Les sujets auxquels j’ai participé faisaient partie du regard vrai que l’on peut porter sur le continent. Camp de Thiaroye, malgré tous ses défauts, est le premier film qui m’a permis de comprendre ce que l’Afrique a enduré et ce qu’elle apporté dans le drame de la Seconde guerre mondiale. Si l’Afrique était capable de tant de générosité, pourquoi pas moi ? J’ai décidé de quitter la France où je travaillais dans des conditions très confortables pour l’Algérie puis la Tunisie pour des raisons idéologiques au départ. Les films de Nouri Bouzid sont des films engagés : je crois que le regard intérieur des films doit donner la possibilité de regarder l’histoire de l’Afrique en général. C’est le choix que je fais dans le cinéma, poursuivi avec Guimba de Cheick Oumar Sissoko. Ils n’ont pas réduit mon travail à une technique : c’étaient des amis et nous ne nous opposions pas idéologiquement, en dehors de discussions qui nous faisaient avancer.
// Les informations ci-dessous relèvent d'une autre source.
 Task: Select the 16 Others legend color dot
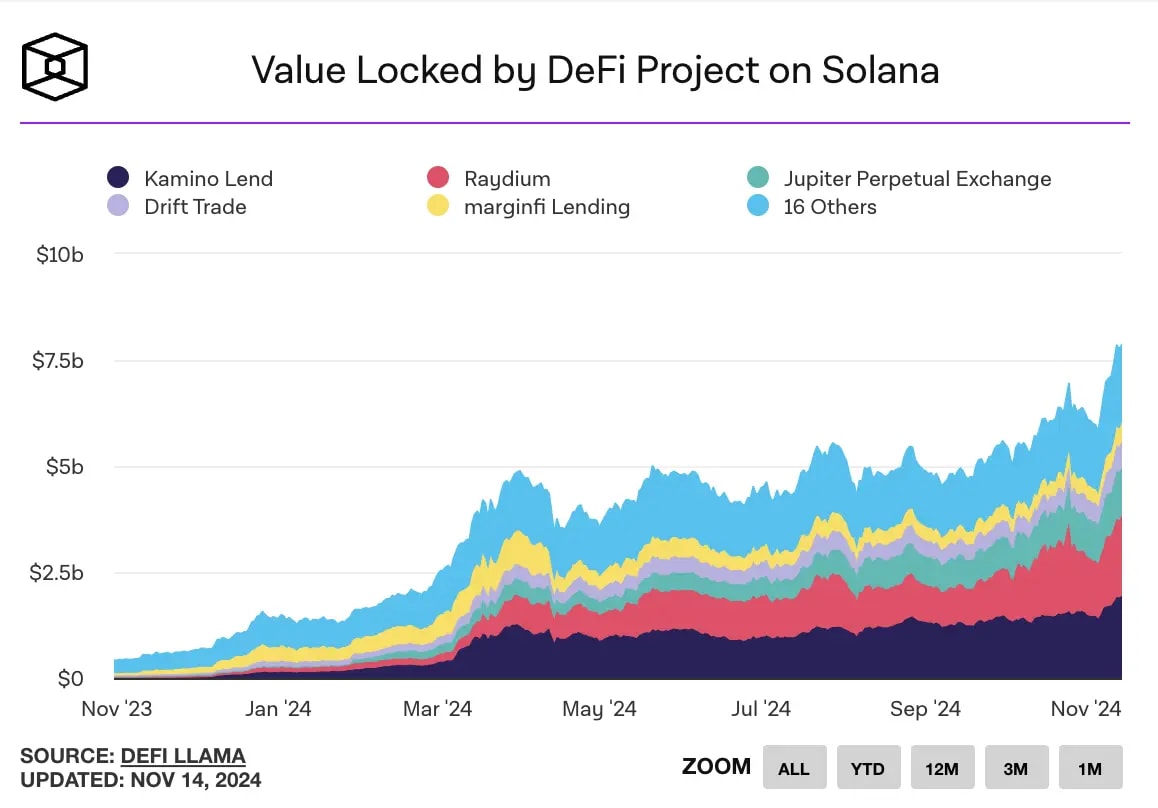[x=756, y=206]
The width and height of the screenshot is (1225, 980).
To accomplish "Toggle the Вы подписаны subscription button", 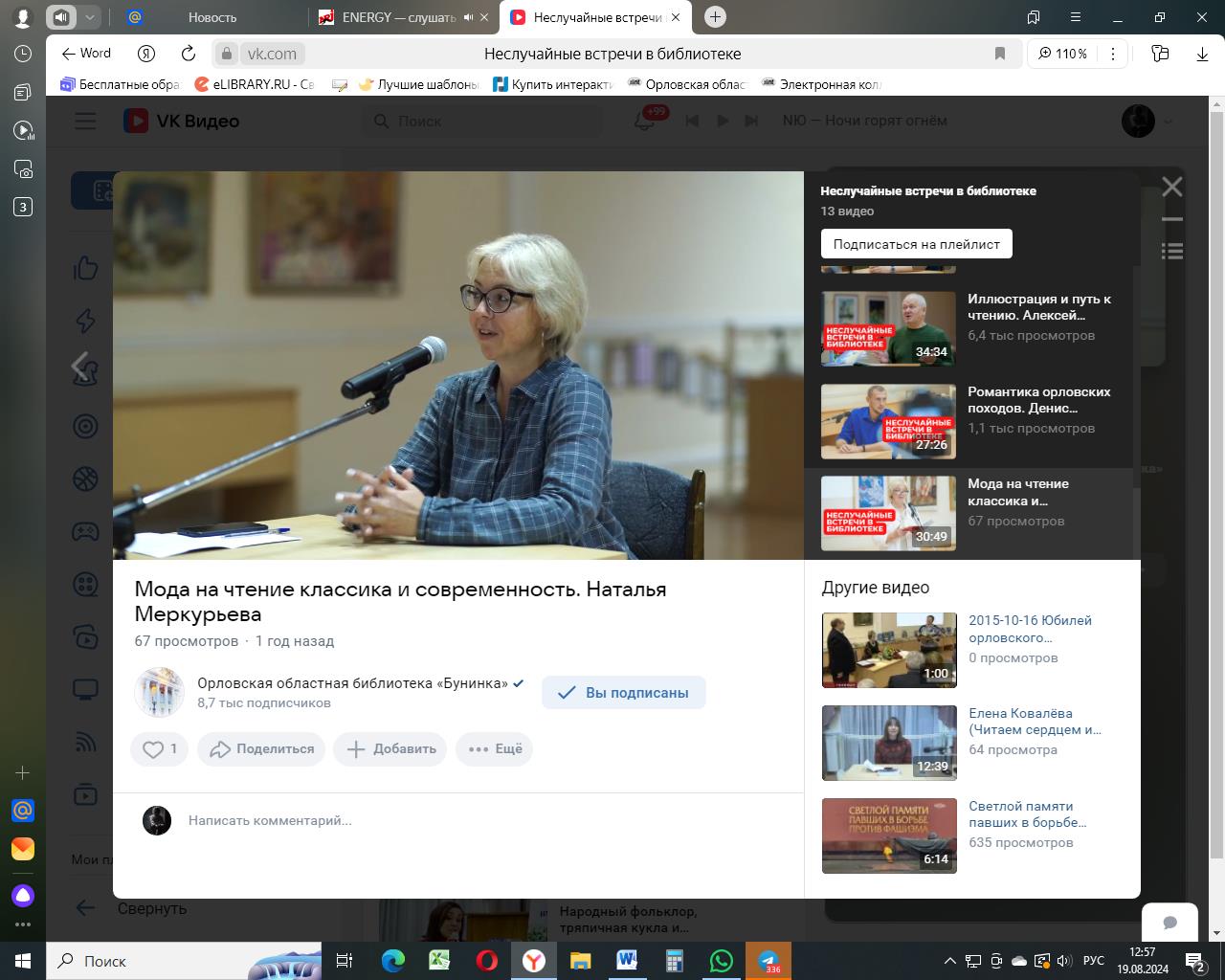I will click(623, 693).
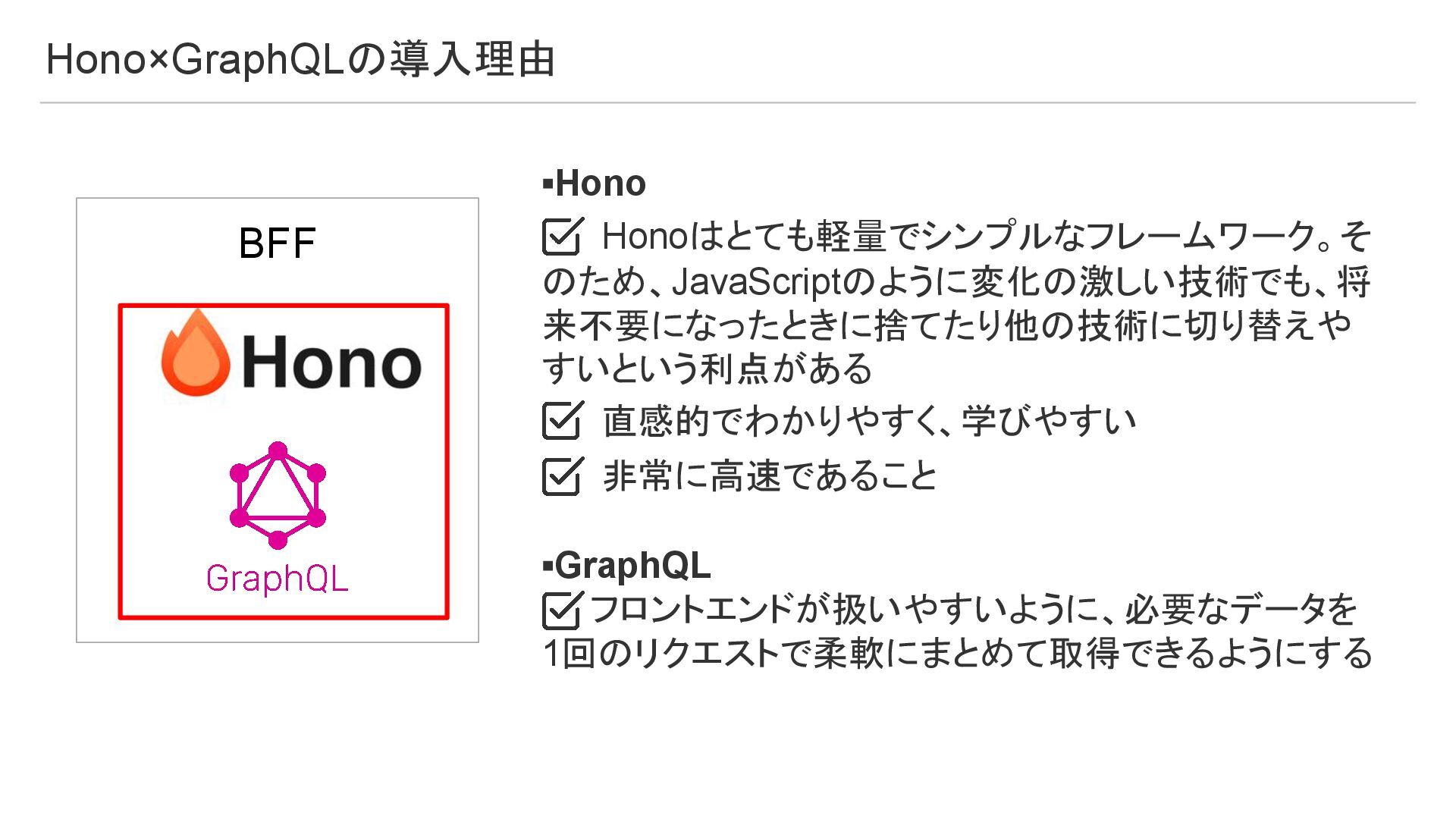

Mon travail a été primé dans différents festivals. Avec d’autres femmes cinéastes, nous avons essayé de monter une association pour participer de plus en plus à une cinématographie qui a besoin de notre regard. Pour moi, le montage est créativité et écriture. On cherche des routes d’écriture originale et chaque film me donne la possibilité d’avancer dans cette recherche. Le cinéma permet de forcer l’imaginaire d’un public souvent habitué à des lectures directes et faciles mais avec lequel on peut tenter des écritures plus complexes. Il me semble fondamental d’interpeller le spectateur sur la temporalité, sur l’espace et sur la capacité de mémoriser, non en soi mais dans la prospection de l’avenir. Haramuya, malgré un petit budget et un réalisateur parti de rien, fut très ludique ; j’ai essayé de mettre à profit tant les qualités que les défauts du film. Pour Guimba, j’ai essayé de mettre mon regard de femme africaine ; Cheick m’a permis de mettre toute la créativité que je pouvais apporter et en était très respectueux : la façon dont la tyrannie de nos Etats s’exerce aussi sur la femme, laquelle peut la dérouter notamment au niveau de la séduction, un aspect qui a contribué à l’originalité au film. Par le biais de l’écriture, il est possible d’enrichir à ce niveau même un film réalisé par un homme. Miel et cendres a lui aussi une écriture différente : le regard passe par l’émotion et par des critères de disponibilité mettant de côté ses propres obstacles et interdits. C’est cette écriture en anneaux, en spirale, qui m’intéresse : le jeu de destruction des limites et barrières sur le plan de la mémoire comme sur celui des générations et de l’échange. J’essaye de retrouver la force d’imagination de l’enfance…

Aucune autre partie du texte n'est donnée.